• Directions for this task: Below is some data. Retype exactly the lines starting at the one with "Image resolution: width=960" and ending at the one with "Instruction: Click the".

--------------------------------------------------

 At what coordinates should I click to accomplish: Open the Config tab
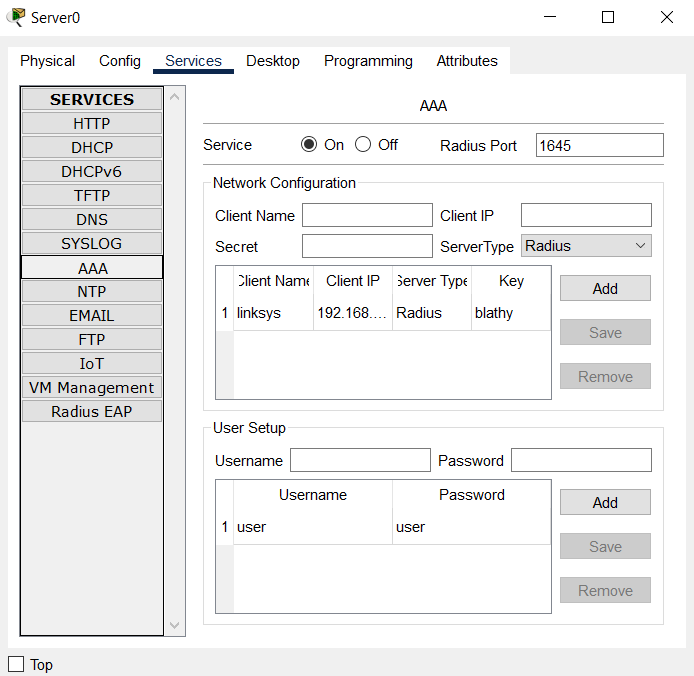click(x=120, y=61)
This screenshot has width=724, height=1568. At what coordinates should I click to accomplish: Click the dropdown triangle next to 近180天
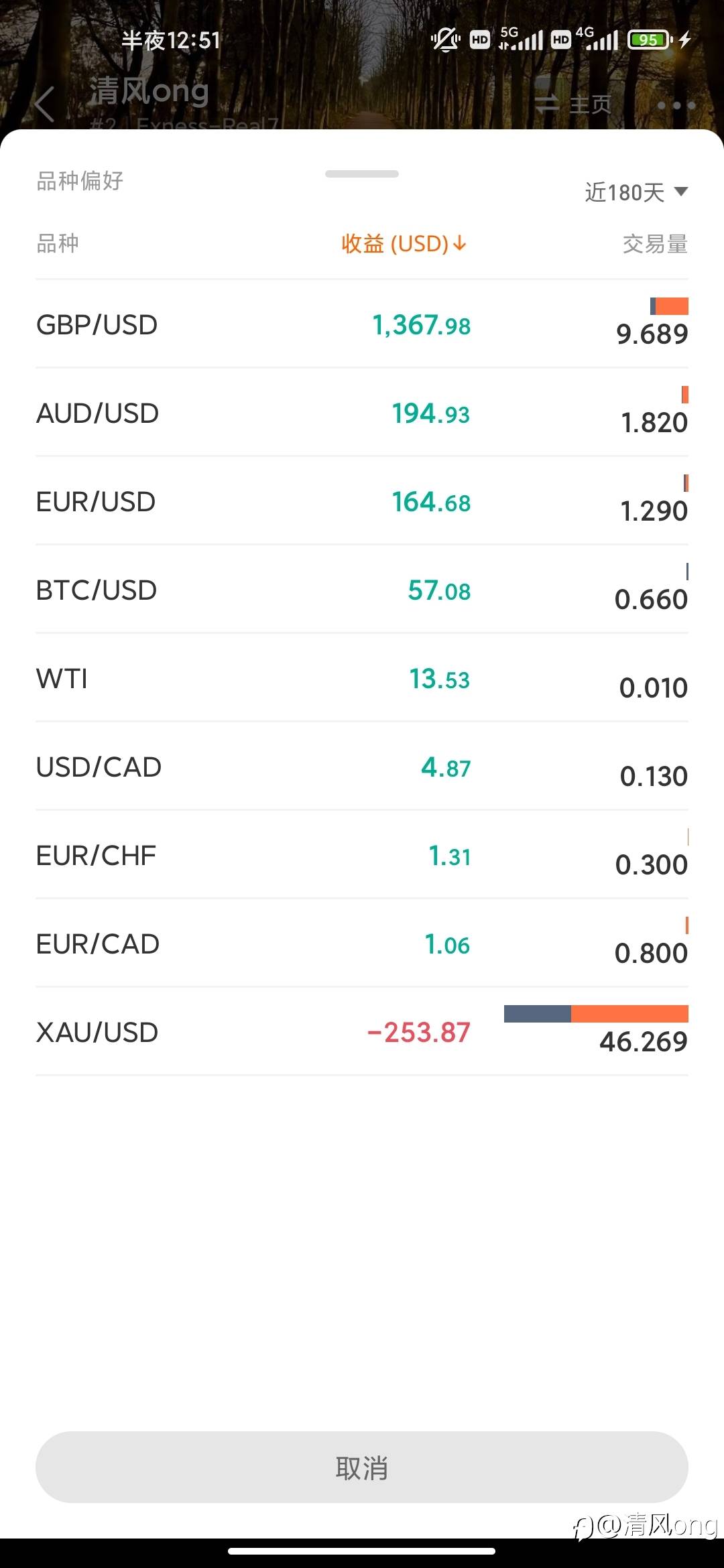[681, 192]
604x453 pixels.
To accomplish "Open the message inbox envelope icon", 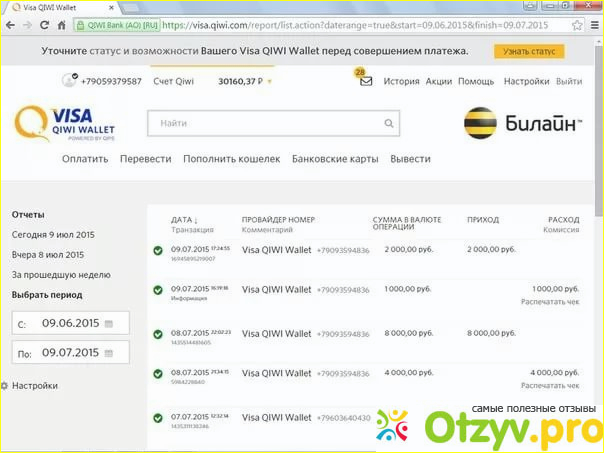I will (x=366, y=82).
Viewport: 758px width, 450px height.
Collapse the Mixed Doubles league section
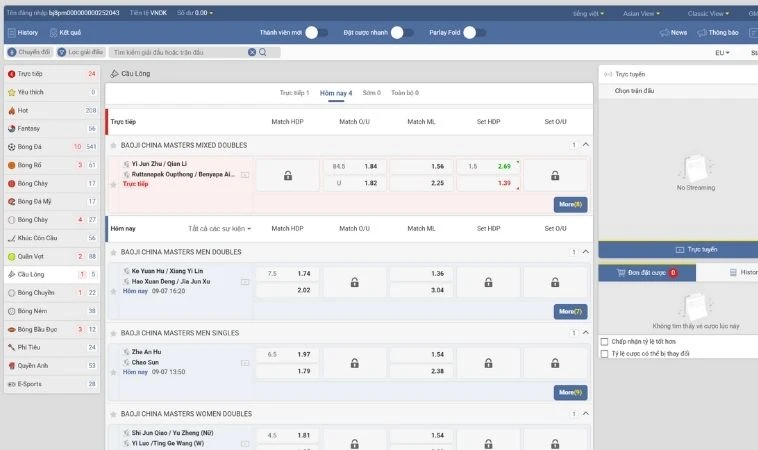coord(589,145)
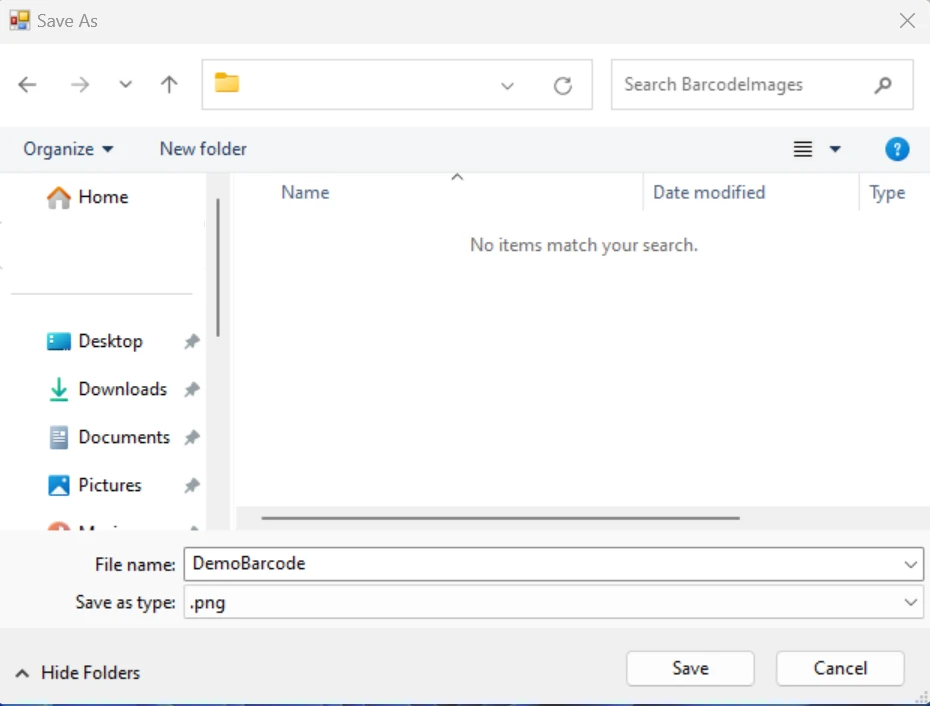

--------------------------------------------------

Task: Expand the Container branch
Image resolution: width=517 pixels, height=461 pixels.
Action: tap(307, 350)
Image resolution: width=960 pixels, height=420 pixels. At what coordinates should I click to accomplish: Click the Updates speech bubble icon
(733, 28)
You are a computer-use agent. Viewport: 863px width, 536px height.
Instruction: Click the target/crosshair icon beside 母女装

--------------------------------------------------

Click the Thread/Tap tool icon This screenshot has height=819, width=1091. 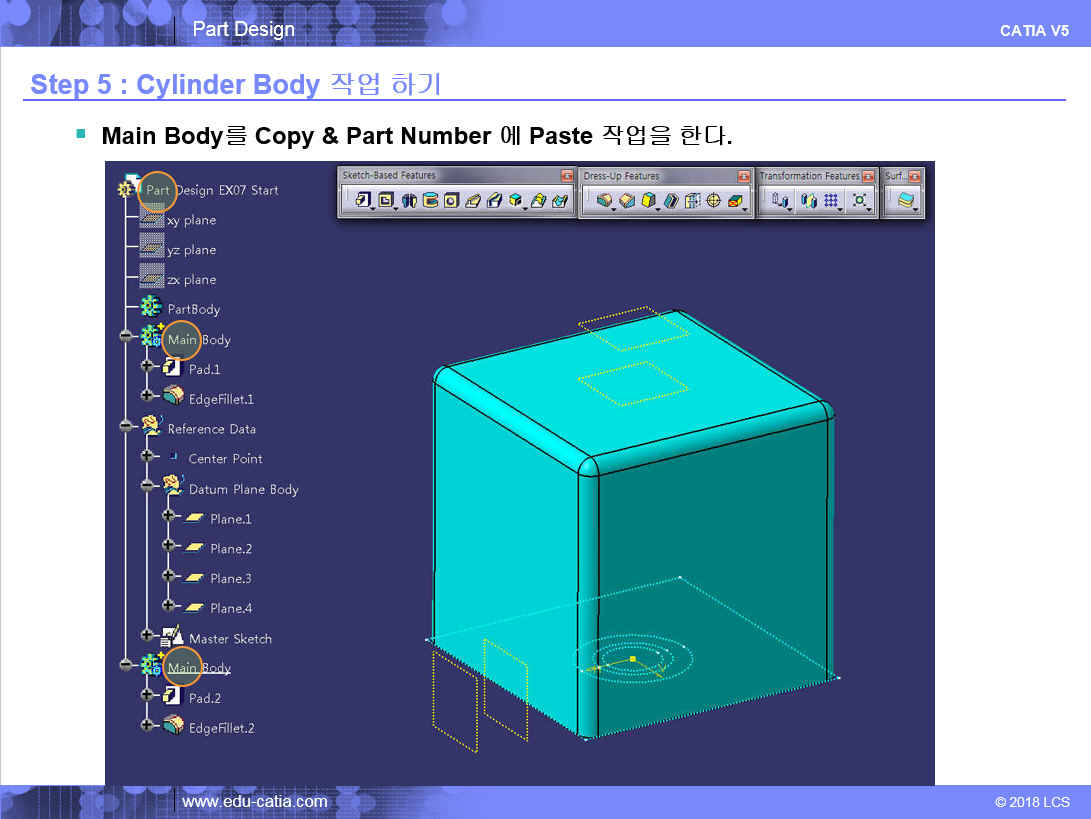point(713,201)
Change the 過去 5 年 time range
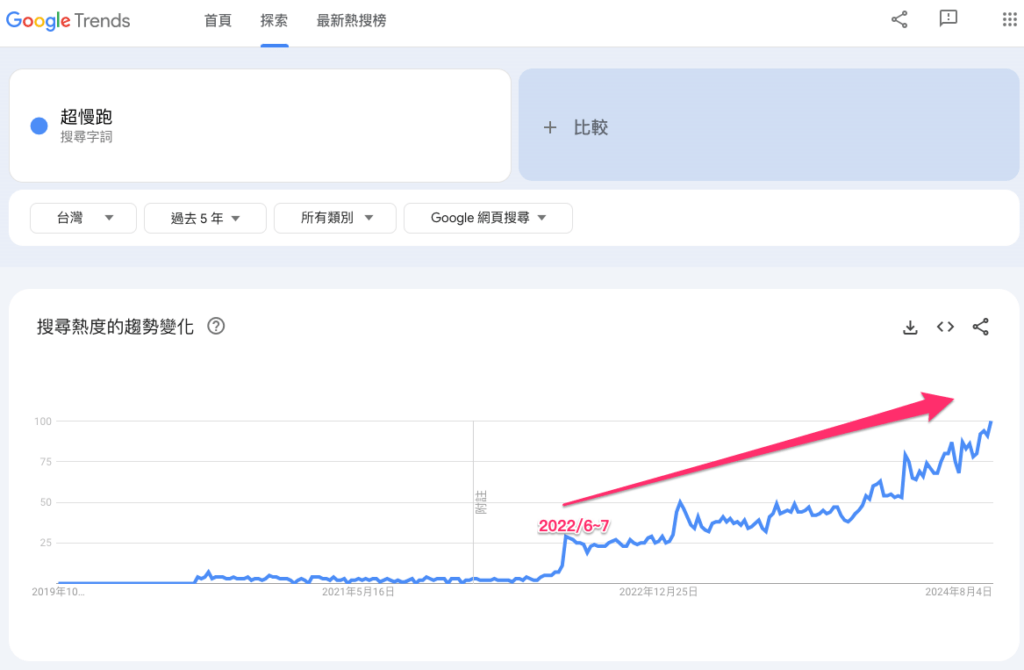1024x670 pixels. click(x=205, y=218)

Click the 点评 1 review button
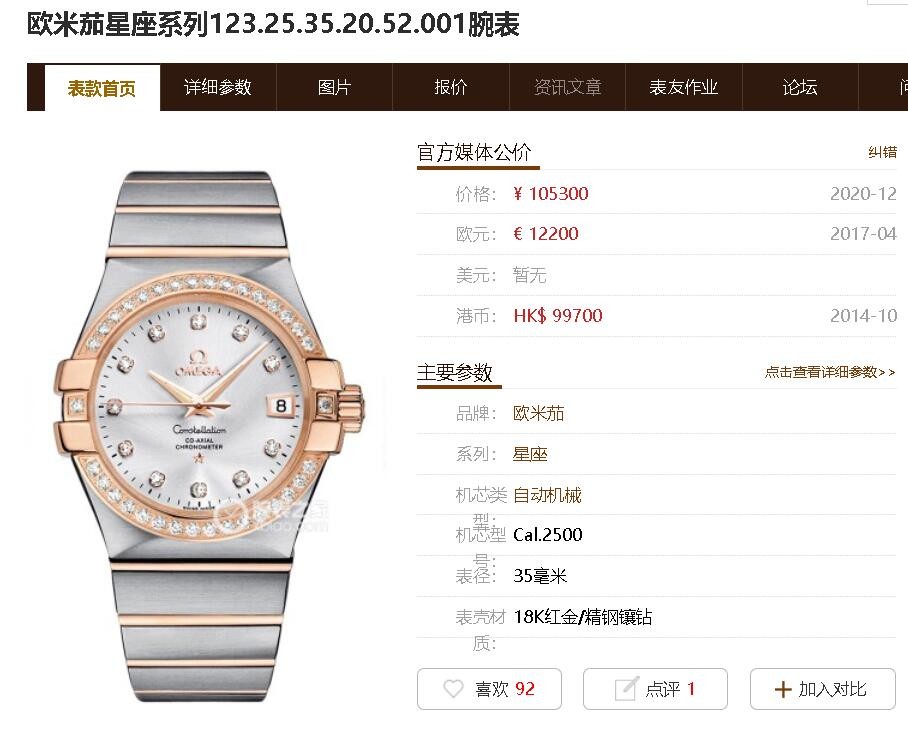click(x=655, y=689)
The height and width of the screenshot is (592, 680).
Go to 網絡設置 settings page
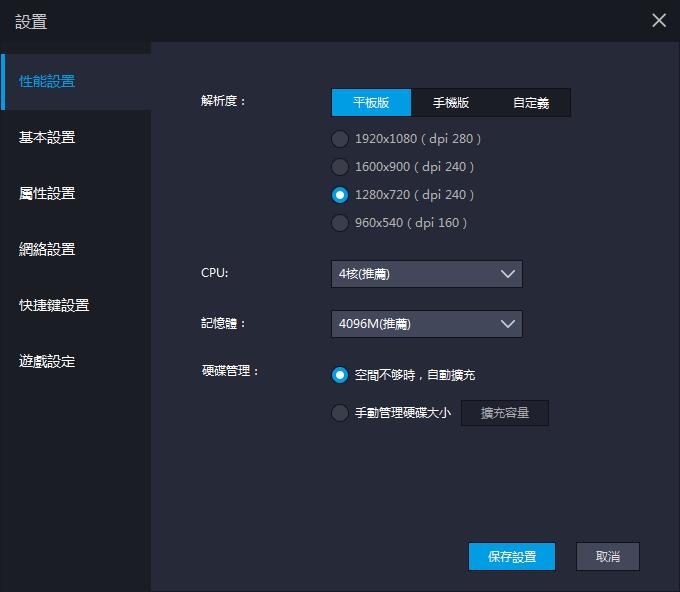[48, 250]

--------------------------------------------------

• Completed task:
Image resolution: width=960 pixels, height=420 pixels. At what coordinates should I click to accomplish: Click the Updates speech bubble icon
(733, 28)
You are a computer-use agent. Viewport: 863px width, 536px height.
Instruction: Click the target/crosshair icon beside 母女装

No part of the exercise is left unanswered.